On Tue, Jan 2, 2018 at 12:47 AM, Larry Martell <larry.martell@xxxxxxxxx> wrote:
> On Sat, Dec 30, 2017 at 2:52 PM, Larry Martell <larry.martell@xxxxxxxxx> wrote:
>> On Sat, Dec 30, 2017 at 2:47 PM, Dimitri Maziuk <dmaziuk@xxxxxxxxxxxxx> wrote:
>>> On 2017-12-29 19:42, Larry Martell wrote:
>>> ...Any other suggestions on
>>>>
>>>> how to debug this?
>>>
>>>
>>> Make your script pprint sys.path to stderr and make sure you're saving
>>> condor's error file?
>>
>> Thanks for the pointers. I did find in the StarterLog.slot1 log the
>> full command line, and also this 'Running job as user nobody' -
>> perhaps that is causing a permission issue? I googled that and found
>> this thread: https://www-auth.cs.wisc.edu/lists/htcondor-users/2014-March/msg00013.shtml
>> - I want to try that, but we are having an NFS issue now and our sys
>> admin is not available to fix, so I am stuck for a while.
>
> So I did add a print to stderr and it does not appear in the err file.

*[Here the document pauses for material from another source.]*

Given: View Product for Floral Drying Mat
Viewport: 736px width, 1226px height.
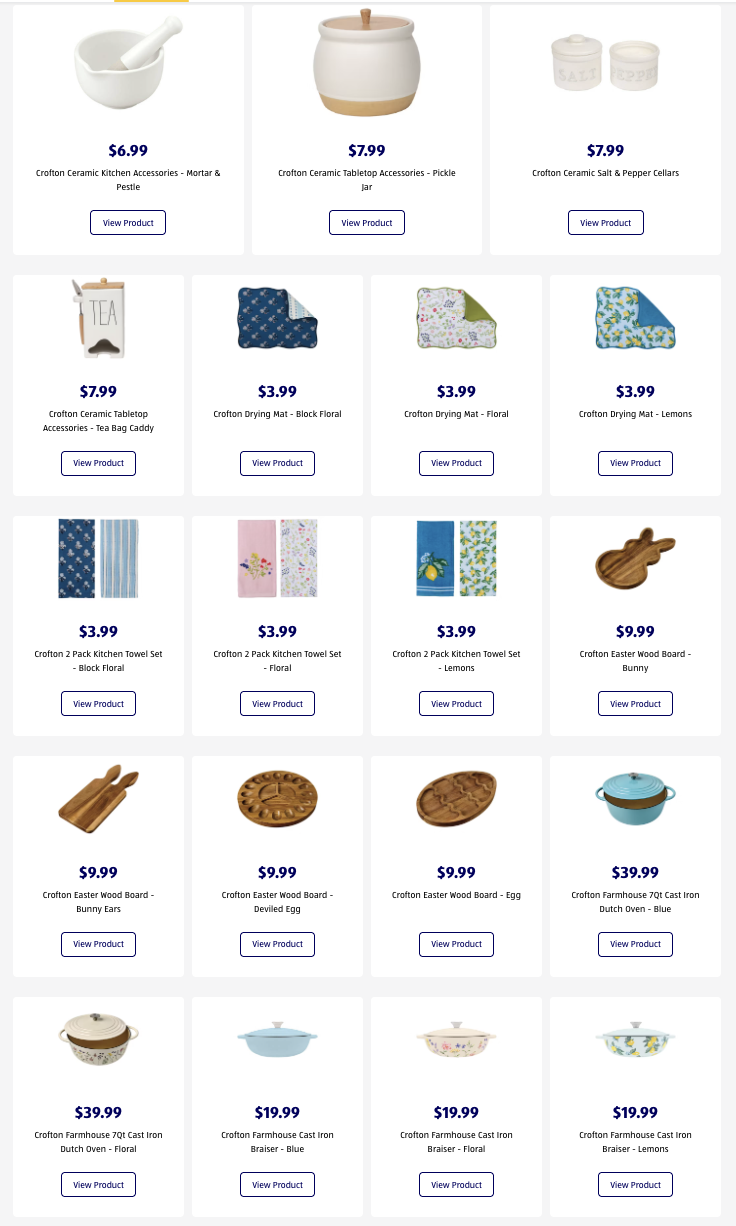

> This makes me feel that the script that condor is running is not the
> version I think it is running.
>
> I am submitting the job from machine A using the python API to the
> condor host and that is in turn running the script on an execute
> hosts. The python script being run is referenced from a NFS mounted
> dir that is the same on all 3 hosts (I checked and it is).
>
> In the error file I see it's running this (where the number after dir_
> is different each time):
>
> /var/lib/condor/execute/dir_169123/condor_exec.exe
>
> Is there a log that shows what is copied from where to that file? Is
> there a way to keep that dir around after the jobs terminates?

Through some fast copying I was able to grab the execute dir before it
was removed and I eventually figured out my import issue. But still
printing to stderr did not come out in the err file.